_Requirement_.
Please transcribe exactly, and only, the lines of the data below between the line holding "The image size is (771, 591)." and the line holding "This screenshot has width=960, height=605.", inclusive.
[Start of section]
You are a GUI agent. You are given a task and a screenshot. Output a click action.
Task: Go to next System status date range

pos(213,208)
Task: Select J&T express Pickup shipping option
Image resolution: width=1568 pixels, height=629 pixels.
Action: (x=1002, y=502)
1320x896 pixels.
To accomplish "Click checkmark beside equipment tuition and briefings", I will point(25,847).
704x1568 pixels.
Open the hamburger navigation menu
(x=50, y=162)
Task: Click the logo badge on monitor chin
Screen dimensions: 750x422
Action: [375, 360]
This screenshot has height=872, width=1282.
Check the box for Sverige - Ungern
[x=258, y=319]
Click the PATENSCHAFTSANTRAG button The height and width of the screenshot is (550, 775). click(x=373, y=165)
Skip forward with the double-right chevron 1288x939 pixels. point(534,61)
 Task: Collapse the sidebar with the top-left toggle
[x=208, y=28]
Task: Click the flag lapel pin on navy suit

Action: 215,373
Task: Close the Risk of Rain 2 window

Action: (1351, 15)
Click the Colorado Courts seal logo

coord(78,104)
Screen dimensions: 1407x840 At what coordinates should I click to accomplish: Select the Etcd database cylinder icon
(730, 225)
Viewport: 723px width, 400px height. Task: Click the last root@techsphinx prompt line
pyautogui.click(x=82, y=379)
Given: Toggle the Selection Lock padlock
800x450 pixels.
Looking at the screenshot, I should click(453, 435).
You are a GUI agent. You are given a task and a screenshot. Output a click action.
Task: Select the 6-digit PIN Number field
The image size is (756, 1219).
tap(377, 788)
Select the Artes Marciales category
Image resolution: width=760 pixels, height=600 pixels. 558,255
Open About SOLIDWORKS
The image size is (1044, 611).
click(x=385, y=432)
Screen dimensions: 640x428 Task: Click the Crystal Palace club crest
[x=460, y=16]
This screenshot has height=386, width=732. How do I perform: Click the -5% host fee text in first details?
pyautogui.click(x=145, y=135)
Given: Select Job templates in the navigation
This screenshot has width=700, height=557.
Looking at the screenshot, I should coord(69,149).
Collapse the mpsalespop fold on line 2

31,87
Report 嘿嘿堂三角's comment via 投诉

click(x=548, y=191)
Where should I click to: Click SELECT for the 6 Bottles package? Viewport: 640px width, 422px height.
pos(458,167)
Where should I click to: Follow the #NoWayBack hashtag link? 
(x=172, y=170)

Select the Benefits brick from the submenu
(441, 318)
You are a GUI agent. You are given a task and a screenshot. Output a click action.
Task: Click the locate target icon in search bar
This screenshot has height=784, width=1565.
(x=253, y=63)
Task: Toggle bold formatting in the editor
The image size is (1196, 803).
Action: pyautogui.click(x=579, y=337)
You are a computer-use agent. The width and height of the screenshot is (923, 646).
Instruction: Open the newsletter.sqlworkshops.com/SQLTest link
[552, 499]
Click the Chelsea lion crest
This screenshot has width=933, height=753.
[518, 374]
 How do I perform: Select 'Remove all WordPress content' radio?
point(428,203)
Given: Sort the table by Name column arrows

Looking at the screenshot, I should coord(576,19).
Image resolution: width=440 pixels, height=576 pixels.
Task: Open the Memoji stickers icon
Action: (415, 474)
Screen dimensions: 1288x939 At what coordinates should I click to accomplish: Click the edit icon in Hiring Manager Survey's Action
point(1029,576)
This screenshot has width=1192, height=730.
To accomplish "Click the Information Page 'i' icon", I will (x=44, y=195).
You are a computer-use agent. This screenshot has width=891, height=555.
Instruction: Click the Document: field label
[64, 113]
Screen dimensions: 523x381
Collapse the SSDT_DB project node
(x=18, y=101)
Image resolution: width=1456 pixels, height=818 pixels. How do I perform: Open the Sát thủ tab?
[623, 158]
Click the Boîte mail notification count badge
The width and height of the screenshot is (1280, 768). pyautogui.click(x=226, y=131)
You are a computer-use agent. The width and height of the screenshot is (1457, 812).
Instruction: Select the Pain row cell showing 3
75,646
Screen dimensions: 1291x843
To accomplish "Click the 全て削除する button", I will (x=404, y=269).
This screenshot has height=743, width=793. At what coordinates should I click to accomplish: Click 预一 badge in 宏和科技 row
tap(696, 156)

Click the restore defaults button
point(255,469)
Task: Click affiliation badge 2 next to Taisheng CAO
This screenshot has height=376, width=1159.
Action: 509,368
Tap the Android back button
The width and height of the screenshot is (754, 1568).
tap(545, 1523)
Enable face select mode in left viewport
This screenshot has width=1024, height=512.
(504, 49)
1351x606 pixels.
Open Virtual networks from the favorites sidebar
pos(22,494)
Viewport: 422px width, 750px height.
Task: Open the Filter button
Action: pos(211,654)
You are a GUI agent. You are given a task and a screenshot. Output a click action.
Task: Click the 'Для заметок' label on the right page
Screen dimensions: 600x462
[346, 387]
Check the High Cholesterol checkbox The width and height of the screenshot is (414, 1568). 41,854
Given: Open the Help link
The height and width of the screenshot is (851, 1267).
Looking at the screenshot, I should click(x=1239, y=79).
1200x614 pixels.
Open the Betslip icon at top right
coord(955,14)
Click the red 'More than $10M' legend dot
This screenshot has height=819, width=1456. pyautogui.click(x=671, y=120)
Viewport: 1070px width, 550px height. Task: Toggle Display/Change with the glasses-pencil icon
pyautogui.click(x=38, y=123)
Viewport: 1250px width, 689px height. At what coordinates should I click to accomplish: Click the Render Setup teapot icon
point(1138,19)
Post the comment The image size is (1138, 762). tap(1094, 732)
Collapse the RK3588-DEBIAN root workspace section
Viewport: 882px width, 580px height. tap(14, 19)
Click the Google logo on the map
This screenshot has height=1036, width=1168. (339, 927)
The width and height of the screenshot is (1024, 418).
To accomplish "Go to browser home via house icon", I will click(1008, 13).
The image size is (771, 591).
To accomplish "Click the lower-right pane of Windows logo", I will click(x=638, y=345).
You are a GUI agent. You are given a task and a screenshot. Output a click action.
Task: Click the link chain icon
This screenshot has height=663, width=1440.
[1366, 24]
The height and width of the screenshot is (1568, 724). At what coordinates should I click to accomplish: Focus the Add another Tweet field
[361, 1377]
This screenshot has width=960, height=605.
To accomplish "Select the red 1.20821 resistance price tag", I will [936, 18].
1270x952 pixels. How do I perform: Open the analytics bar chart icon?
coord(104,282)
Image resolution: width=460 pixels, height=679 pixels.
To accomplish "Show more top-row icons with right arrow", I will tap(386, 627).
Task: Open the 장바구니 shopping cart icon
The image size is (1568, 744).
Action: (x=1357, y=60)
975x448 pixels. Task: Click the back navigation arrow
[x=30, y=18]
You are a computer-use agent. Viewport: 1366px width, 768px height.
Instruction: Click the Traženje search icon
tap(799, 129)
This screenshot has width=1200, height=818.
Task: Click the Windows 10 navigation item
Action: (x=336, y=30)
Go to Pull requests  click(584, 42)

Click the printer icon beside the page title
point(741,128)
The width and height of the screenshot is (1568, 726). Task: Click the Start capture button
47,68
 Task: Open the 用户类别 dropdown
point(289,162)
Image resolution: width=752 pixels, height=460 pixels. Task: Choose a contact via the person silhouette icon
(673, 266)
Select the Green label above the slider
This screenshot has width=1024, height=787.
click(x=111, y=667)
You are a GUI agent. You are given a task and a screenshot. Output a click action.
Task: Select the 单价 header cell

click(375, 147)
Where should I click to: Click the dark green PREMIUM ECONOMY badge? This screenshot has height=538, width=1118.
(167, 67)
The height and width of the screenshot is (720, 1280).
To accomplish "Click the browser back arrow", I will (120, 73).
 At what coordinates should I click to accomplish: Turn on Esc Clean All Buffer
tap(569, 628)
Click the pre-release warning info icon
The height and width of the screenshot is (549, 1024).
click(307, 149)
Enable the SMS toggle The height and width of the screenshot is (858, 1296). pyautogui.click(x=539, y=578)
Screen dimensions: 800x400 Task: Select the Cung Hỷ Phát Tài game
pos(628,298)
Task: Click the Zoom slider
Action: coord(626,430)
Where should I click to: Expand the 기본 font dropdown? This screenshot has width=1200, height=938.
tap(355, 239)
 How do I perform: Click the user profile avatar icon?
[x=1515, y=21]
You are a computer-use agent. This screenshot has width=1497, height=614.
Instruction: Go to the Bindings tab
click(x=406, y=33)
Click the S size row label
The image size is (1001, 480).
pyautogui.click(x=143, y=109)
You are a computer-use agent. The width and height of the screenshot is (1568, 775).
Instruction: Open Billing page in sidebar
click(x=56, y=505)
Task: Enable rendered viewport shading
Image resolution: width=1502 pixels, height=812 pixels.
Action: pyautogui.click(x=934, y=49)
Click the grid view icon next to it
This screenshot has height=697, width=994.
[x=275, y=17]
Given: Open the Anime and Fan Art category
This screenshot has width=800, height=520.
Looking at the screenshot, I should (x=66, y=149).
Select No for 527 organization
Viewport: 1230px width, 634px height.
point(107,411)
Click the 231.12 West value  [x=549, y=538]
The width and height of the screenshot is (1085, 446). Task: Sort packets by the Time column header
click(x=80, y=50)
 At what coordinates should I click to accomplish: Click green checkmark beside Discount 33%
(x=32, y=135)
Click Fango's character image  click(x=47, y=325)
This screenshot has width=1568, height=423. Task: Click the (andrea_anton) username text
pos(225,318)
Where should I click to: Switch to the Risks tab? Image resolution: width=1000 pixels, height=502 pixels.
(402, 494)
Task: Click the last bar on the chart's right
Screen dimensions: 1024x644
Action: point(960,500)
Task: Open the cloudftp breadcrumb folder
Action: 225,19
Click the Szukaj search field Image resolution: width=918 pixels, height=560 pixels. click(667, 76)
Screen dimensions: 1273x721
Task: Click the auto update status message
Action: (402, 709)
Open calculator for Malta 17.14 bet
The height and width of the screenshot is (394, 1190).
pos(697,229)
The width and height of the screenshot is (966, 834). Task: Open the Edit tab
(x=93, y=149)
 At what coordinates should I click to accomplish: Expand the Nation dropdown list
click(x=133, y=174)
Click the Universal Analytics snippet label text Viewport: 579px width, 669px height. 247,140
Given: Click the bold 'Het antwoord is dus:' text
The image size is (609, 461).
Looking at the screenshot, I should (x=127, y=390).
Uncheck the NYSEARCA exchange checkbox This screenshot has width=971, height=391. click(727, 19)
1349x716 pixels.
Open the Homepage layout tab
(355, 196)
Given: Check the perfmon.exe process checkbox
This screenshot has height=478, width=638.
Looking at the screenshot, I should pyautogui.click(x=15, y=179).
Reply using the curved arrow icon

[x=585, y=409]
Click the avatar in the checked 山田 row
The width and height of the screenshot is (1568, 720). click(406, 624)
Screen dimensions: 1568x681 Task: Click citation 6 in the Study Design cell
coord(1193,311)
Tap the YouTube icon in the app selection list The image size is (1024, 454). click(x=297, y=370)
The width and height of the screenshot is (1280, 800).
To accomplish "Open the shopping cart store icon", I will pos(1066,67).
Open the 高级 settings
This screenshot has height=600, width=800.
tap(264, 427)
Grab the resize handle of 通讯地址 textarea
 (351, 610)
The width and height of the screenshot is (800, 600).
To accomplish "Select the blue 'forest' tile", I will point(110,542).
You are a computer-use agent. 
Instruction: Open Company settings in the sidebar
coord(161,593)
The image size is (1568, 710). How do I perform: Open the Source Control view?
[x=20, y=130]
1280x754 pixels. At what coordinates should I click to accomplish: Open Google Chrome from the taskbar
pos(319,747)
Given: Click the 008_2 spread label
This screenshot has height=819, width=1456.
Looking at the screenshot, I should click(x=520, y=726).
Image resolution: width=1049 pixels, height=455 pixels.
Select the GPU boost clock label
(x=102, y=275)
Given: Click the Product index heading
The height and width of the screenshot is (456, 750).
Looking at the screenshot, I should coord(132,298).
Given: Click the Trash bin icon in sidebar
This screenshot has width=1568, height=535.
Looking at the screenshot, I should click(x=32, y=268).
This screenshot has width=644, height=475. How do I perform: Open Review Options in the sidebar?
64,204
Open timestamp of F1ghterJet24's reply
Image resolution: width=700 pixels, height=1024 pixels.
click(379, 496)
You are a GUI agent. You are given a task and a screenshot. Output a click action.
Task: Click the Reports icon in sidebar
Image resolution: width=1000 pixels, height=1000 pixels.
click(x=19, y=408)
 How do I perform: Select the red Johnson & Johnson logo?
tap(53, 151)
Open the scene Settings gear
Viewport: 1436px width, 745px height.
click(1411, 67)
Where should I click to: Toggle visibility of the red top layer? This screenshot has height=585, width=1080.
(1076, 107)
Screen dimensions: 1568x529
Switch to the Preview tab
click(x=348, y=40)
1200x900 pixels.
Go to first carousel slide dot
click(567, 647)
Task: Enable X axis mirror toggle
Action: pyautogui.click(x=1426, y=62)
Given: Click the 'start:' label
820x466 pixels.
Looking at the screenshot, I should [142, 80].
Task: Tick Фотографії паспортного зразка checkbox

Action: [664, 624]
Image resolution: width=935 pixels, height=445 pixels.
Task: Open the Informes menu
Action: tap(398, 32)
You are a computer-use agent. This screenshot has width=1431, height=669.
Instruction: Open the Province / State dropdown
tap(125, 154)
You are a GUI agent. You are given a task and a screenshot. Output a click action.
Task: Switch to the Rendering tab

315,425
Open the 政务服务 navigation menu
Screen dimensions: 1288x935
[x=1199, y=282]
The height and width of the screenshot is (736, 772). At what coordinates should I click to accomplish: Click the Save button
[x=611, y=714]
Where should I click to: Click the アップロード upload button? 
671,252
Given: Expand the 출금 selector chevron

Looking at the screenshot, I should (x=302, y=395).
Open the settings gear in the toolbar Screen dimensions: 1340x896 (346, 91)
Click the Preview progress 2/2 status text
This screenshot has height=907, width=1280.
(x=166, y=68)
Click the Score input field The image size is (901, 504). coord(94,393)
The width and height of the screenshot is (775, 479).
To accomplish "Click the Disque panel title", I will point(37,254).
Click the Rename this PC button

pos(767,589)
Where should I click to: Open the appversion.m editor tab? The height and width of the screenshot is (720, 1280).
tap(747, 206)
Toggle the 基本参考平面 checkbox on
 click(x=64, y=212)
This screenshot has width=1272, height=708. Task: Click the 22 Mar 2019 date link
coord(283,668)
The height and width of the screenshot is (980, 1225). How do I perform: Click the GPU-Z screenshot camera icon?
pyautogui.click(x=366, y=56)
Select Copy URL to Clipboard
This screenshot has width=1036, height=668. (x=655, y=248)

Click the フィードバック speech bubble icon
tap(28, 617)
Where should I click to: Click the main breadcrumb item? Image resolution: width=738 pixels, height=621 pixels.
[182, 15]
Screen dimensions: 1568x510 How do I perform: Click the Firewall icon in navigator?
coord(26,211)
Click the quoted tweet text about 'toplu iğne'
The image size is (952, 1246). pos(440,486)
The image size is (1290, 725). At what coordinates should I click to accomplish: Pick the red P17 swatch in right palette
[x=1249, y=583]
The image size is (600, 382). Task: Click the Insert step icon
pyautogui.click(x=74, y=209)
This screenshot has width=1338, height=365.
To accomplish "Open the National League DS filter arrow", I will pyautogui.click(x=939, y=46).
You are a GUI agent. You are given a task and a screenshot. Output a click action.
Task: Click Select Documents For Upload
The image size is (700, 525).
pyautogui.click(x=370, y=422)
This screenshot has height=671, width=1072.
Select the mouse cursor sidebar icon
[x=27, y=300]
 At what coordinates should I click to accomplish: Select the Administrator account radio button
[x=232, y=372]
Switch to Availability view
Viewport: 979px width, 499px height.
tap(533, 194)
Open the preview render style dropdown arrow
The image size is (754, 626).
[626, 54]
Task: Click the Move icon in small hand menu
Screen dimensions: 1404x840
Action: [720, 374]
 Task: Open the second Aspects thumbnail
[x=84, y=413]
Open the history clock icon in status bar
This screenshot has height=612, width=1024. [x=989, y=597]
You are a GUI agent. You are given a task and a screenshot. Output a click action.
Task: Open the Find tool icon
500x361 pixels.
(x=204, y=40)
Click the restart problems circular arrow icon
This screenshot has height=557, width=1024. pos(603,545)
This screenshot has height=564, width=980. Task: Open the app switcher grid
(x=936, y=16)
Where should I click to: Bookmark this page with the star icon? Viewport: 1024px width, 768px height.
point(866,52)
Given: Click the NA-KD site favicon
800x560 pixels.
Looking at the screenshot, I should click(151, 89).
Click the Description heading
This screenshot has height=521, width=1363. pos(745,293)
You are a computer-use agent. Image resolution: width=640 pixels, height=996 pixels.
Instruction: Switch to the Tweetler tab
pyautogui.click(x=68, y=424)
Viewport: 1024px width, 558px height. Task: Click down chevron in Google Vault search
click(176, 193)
[End of section]
_Answer_.
The image size is (771, 591).
To accomplish "Click the lower-right pane of Windows logo", I will click(x=638, y=345).
You are a GUI agent. You are given a task and a screenshot. Output a click action.
Task: Click the link chain icon
This screenshot has height=663, width=1440.
[1366, 24]
The height and width of the screenshot is (1568, 724). At what coordinates should I click to accomplish: Focus the Add another Tweet field
[361, 1377]
This screenshot has width=960, height=605.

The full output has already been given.